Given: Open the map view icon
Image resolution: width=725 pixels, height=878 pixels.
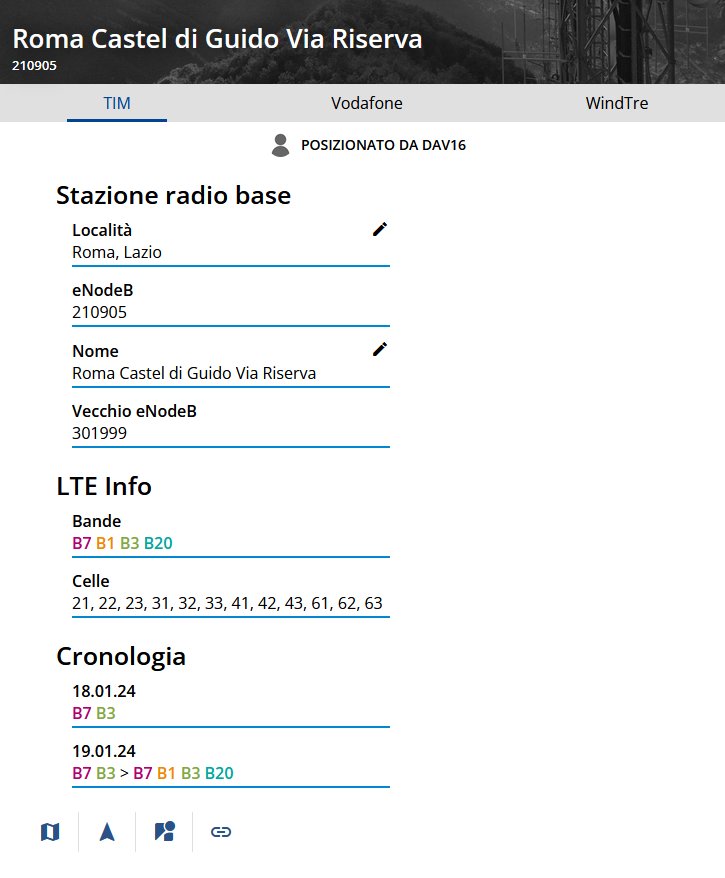Looking at the screenshot, I should pos(50,832).
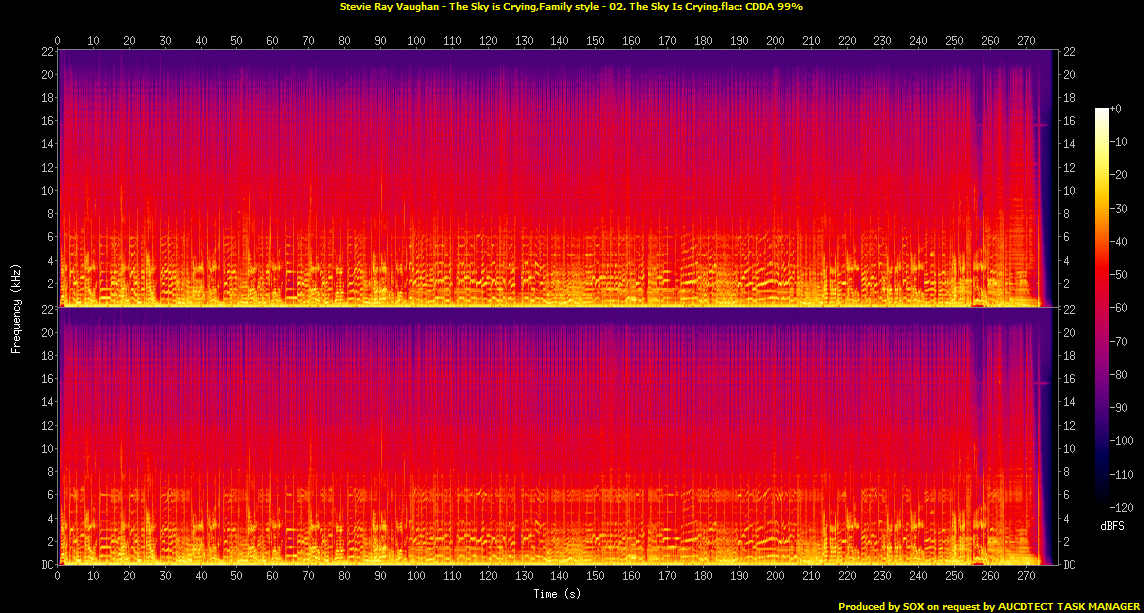This screenshot has width=1144, height=613.
Task: Click the 150 second tick on top axis
Action: pyautogui.click(x=596, y=41)
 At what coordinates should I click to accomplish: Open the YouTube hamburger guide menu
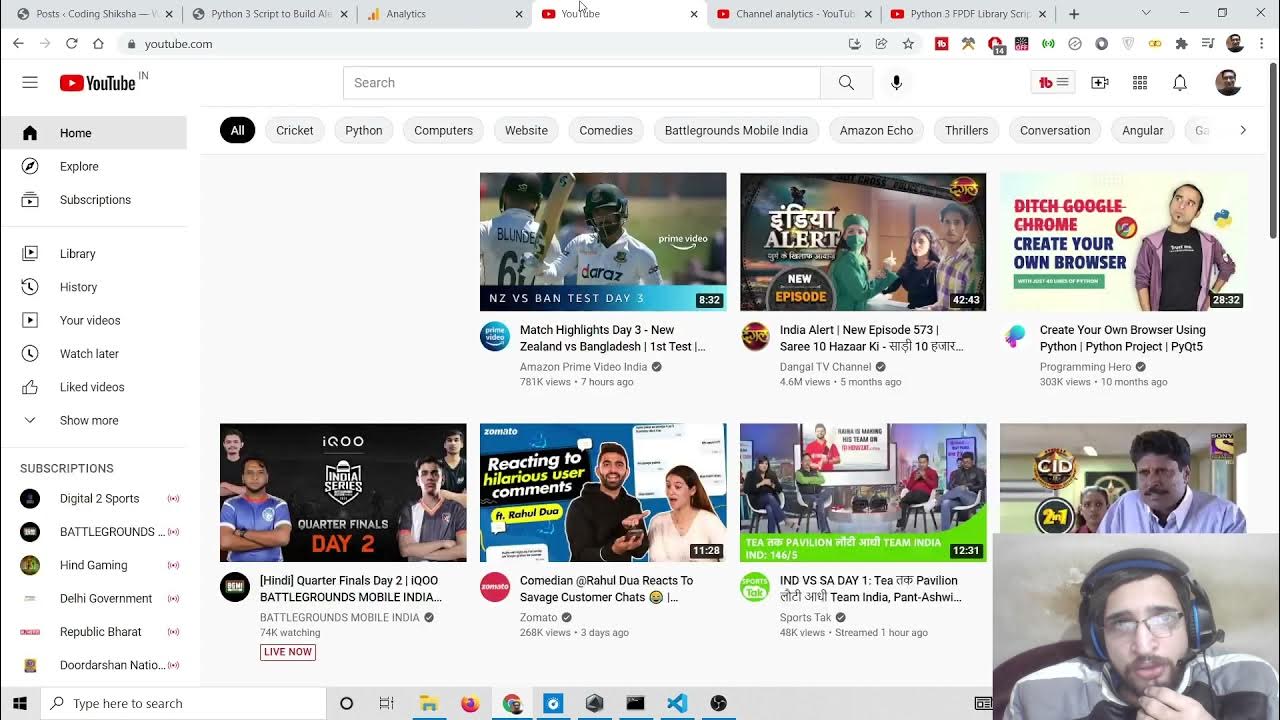[x=30, y=83]
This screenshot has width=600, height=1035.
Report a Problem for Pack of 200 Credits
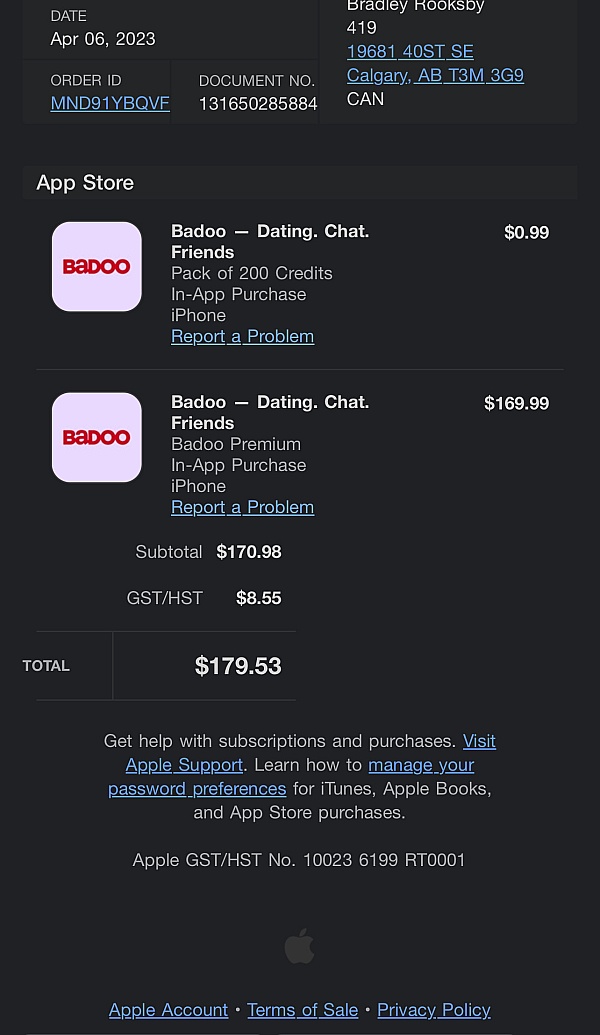pos(242,336)
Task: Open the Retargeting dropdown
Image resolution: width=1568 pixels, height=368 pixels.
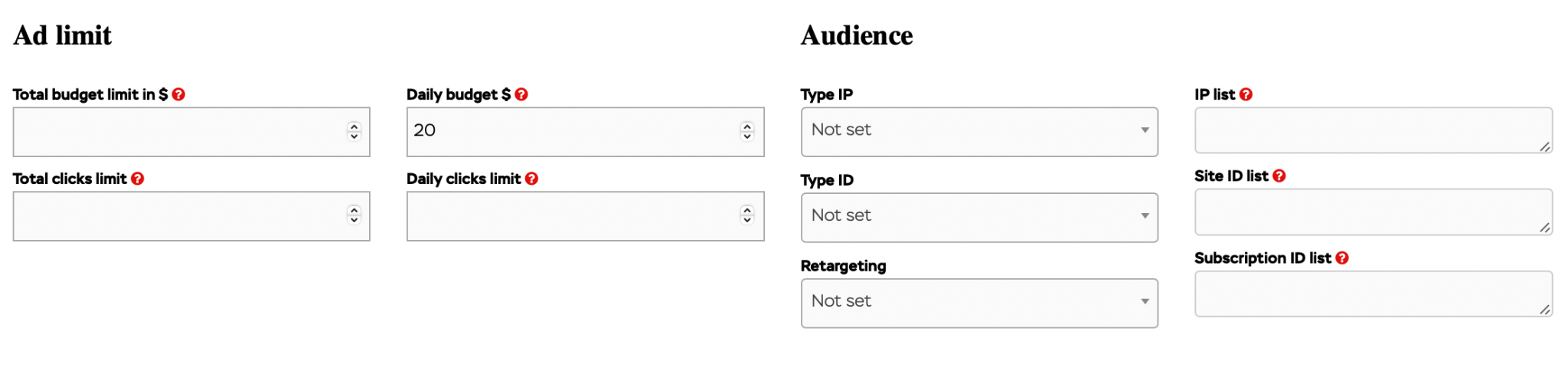Action: click(x=979, y=304)
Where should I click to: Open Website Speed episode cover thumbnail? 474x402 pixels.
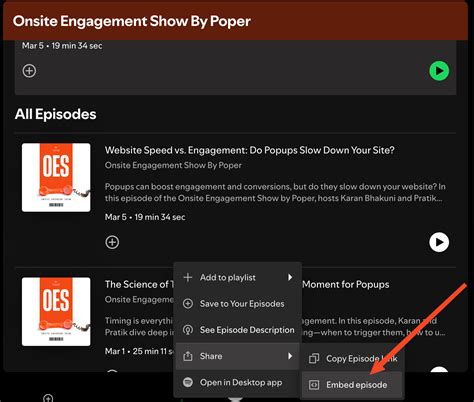click(x=56, y=177)
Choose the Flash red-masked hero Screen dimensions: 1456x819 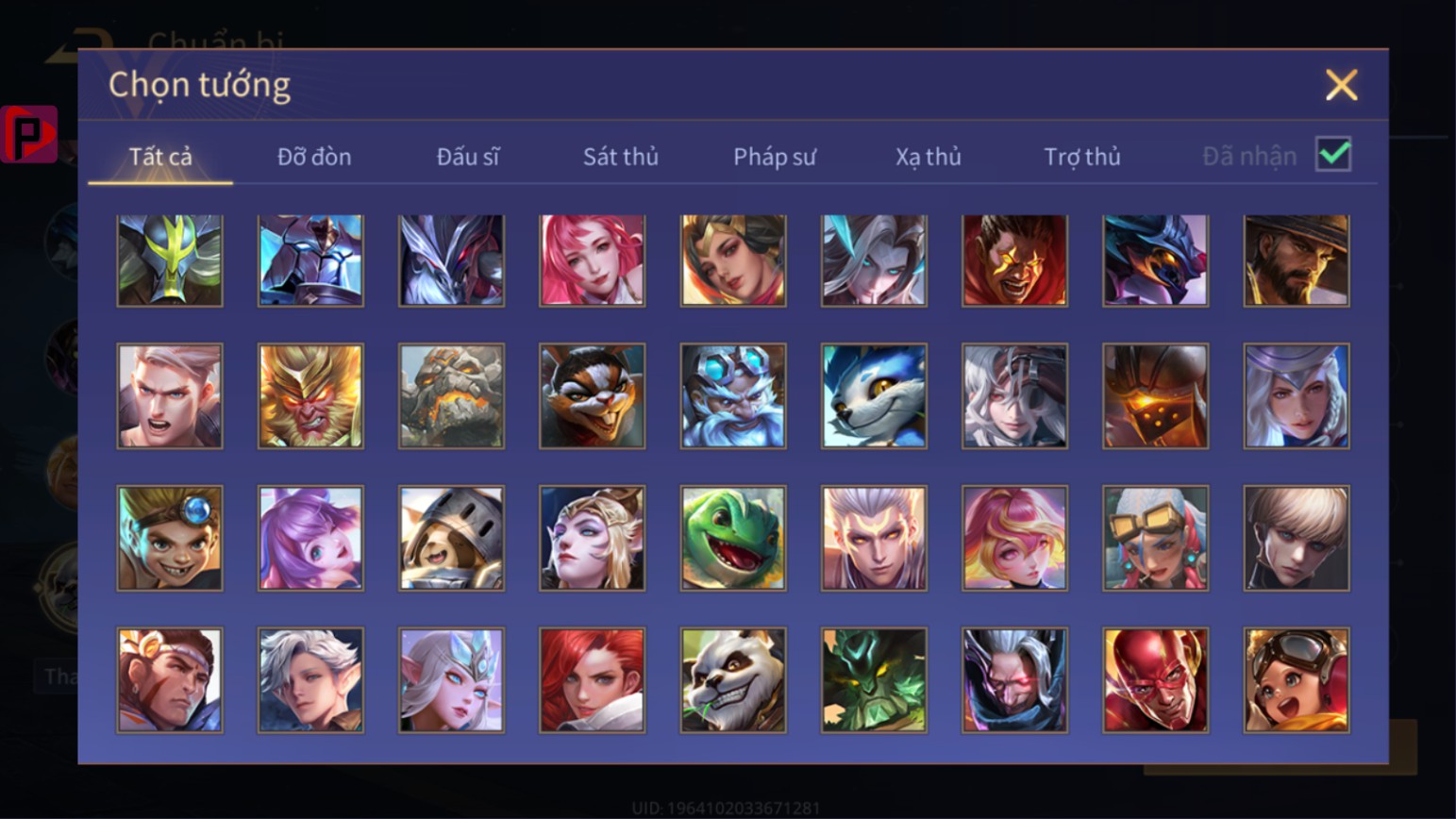pyautogui.click(x=1155, y=680)
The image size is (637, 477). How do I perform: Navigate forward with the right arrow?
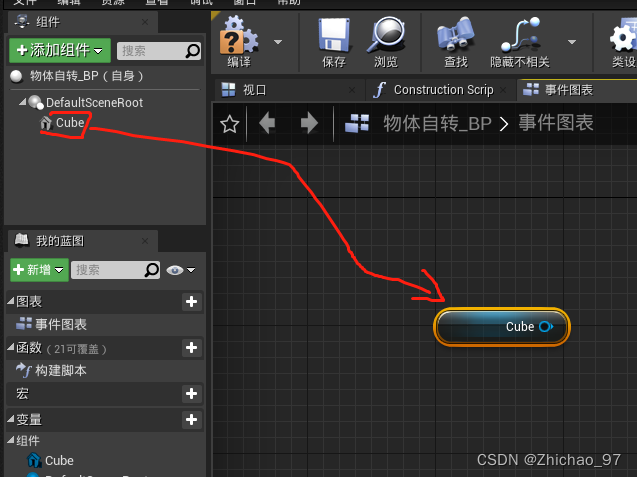tap(309, 123)
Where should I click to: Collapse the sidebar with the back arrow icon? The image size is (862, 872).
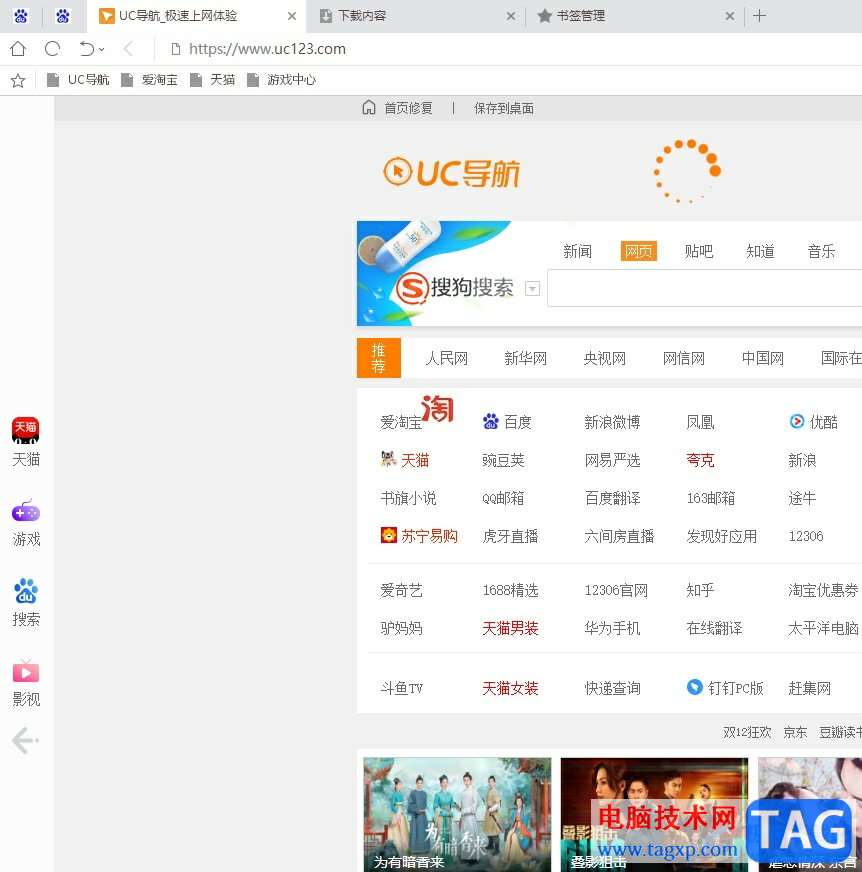(25, 740)
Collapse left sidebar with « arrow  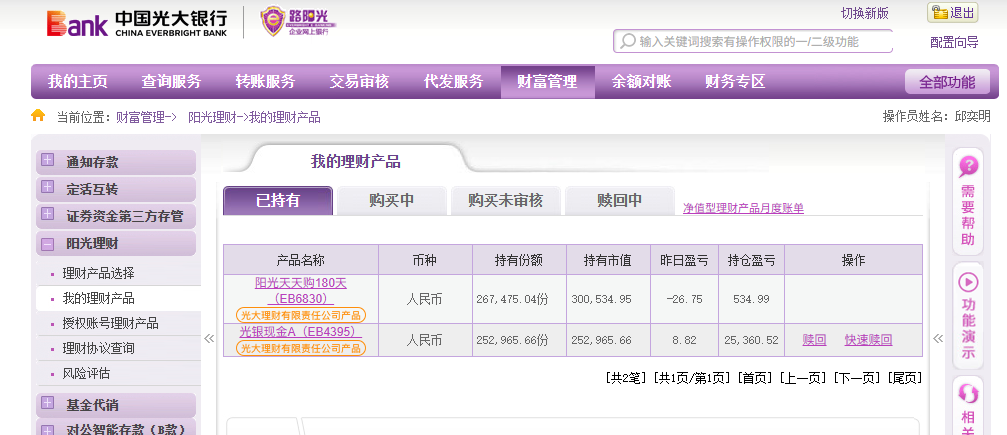click(209, 339)
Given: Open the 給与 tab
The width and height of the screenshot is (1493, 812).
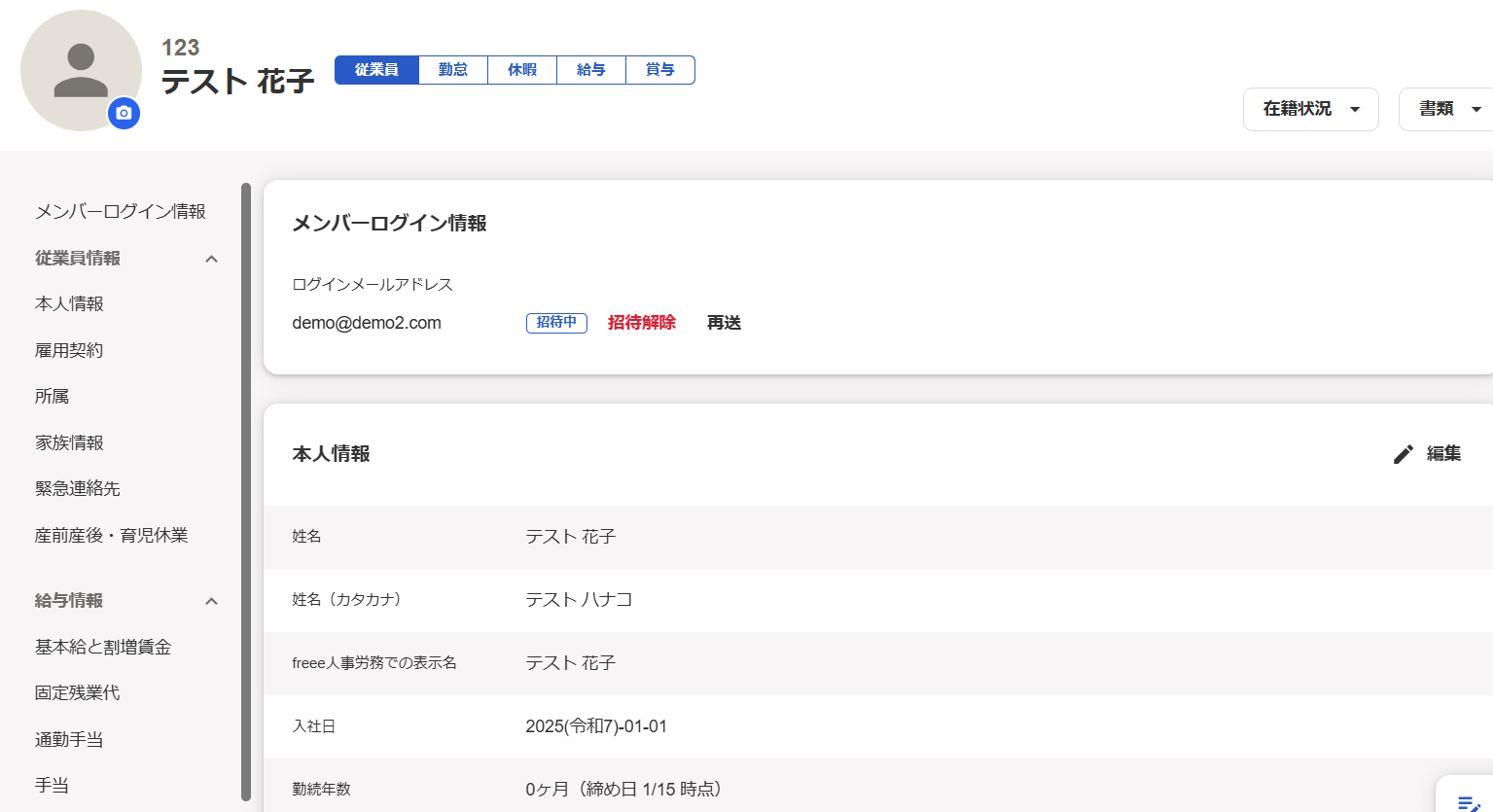Looking at the screenshot, I should tap(591, 70).
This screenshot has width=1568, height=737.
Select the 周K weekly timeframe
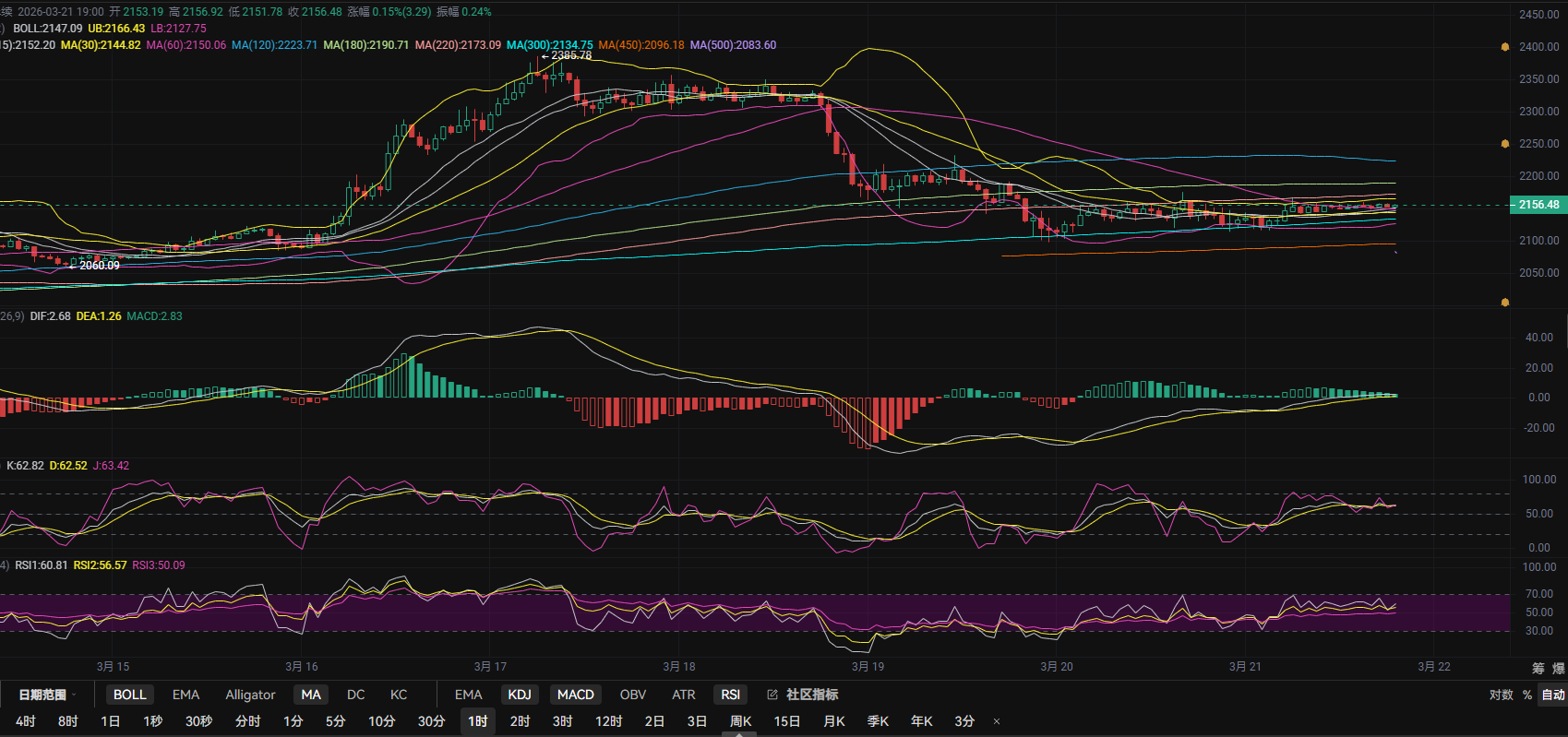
···
* **Work request**: Write out, exactly as they appear, the lines from the one containing "The width and" through the end of the material above, excluding pictures.

* **Solution to the exercise**:
The width and height of the screenshot is (1493, 812).
Looking at the screenshot, I should tap(591, 70).
This screenshot has width=1568, height=737.
Select the 周K weekly timeframe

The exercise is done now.